In a interview with The Guardian, Redmayne expressed some of his thoughts on acting and his career. He comes from a family of bankers, and even tried his hand at it while still in school: “It was the greatest feat of acting ever working there having to pretend I knew what a share was when I didn’t have a clue.”

Redmayne was excited by the possibility of working with Williams, especially because he loved Dawson’s Creek, a fact that he’s a little ashamed to admit: “That’s coming back to haunt me, I should never have f—ing said that. But she is extraordinary. She makes the part look effortless.”

Regarding his role in the film, Redmayne responds by saying, “I’m six years older than Colin, but I’m an Old Etonian, too. Weirdly, I found it just as challenging as playing the character I did in Savage Grace [alongside Julianne Moore]. What’s been lovely is the variety of it all, and America has been very helpful for that. So much of our industry here is period drama, and given my background, that is what you slot into. But in America, because you’re English, they send you off to everything because they can’t bracket you. They’ll go, ‘Can you play an adopted native American Indian? OK, go audition for it, why not?’”

When asked what the experience was like, Redmayne clearly tries to keep the critical response of his work out of the picture: “I’ve found in the past that the critical reaction to a piece, if it’s damned, will colour my memory of what the experience was. I had a wonderful time on Marilyn, a wonderful time on Birdsong and, hopefully, I’ll have a wonderful time on this [in reference to a script of Richard II in his hand] so I’m trying not to think outside of that because it can pollute the experience.”

Redmayne is certainly accustomed to the film life by now, but he makes his other aspirations clear when he says, “Although it looks great – and is great – there are also shoddy moments when you feel really rotten, and when it’s going well, you’re not allowed to complain.
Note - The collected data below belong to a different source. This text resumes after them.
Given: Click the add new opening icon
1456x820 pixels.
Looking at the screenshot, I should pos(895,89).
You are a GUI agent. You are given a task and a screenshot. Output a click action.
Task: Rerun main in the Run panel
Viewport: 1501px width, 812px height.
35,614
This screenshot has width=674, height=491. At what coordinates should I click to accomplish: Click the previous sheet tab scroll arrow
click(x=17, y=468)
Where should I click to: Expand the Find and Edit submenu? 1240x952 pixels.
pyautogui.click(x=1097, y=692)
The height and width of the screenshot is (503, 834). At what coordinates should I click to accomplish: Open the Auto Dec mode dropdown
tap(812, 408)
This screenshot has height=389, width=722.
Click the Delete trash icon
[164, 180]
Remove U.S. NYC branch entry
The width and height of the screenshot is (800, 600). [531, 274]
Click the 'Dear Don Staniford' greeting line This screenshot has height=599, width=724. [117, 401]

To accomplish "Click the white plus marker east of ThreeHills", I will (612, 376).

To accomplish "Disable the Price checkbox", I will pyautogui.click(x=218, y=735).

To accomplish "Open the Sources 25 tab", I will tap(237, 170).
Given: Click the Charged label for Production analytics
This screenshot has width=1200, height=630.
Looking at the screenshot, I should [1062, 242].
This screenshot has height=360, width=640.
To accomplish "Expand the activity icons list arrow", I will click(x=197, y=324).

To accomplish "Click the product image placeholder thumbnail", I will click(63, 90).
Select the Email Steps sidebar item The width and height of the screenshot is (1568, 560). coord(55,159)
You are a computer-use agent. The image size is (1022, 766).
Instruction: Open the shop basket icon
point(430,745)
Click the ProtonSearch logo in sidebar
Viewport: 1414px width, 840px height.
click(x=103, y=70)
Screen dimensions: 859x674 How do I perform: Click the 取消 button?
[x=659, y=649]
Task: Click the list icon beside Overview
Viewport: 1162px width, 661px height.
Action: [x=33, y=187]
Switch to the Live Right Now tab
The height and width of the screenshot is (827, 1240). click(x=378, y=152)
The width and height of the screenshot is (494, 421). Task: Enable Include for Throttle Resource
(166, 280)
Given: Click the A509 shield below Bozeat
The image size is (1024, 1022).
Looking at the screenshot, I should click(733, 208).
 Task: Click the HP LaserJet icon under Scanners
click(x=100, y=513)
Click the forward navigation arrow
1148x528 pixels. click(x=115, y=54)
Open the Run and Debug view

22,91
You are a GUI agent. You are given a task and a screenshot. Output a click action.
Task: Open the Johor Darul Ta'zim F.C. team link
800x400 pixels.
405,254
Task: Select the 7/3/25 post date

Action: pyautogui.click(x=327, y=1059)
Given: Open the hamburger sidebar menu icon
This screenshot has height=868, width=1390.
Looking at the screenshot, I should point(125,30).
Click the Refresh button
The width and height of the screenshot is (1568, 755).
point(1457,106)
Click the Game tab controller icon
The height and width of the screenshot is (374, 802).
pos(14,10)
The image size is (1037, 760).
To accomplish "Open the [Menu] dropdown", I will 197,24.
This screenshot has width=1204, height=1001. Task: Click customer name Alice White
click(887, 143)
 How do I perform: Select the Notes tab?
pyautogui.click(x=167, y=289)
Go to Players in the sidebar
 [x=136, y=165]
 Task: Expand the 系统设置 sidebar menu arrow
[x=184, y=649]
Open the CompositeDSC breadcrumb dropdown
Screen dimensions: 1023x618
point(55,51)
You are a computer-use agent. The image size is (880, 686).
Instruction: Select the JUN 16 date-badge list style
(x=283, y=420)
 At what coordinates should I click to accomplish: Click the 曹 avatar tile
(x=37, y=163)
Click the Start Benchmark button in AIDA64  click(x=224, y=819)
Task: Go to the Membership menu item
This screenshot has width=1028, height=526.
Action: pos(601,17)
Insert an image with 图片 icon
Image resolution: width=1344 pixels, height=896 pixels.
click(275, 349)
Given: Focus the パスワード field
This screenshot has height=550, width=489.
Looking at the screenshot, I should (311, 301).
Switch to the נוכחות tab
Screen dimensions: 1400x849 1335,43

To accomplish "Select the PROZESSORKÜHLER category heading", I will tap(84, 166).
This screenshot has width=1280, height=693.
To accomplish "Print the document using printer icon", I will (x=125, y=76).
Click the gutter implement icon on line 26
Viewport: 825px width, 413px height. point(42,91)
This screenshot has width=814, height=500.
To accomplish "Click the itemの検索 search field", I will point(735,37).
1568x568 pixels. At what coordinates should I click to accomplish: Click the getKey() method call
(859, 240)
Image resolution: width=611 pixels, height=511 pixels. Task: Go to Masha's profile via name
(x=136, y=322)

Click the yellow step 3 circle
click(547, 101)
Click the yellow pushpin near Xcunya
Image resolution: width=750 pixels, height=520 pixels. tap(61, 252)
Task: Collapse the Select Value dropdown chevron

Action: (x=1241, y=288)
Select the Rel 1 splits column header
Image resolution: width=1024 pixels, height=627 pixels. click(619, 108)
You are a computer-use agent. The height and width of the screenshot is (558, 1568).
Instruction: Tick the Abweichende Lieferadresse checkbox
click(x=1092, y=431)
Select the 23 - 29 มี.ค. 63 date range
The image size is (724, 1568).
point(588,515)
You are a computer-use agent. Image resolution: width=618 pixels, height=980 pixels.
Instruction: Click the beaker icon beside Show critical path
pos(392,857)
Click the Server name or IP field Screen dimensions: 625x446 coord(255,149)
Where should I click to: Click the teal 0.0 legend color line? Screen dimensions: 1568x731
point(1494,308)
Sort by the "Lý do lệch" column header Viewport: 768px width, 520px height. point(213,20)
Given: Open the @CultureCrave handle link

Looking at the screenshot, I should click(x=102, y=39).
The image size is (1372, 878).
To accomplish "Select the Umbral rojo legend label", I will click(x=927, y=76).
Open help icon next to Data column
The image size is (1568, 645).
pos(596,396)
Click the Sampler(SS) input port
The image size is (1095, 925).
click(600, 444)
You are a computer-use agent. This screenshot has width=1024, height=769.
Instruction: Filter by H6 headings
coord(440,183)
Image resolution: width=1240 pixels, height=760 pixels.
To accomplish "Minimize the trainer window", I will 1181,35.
Your actor friends will understand the nuances of a painful director, or the loneliness of being … OK, in a beautiful hotel room somewhere exotic. But you’re by yourself for six months, and you’re thinking, ‘Oh God, I wish I could share it with someone.’ I’m trying to buy a house and set some sense of roots because otherwise you’re constantly chasing one job after another, and you look back and you’ve had all these very extraordinary experiences with extraordinary people, but there’s not a line of continuity to it.”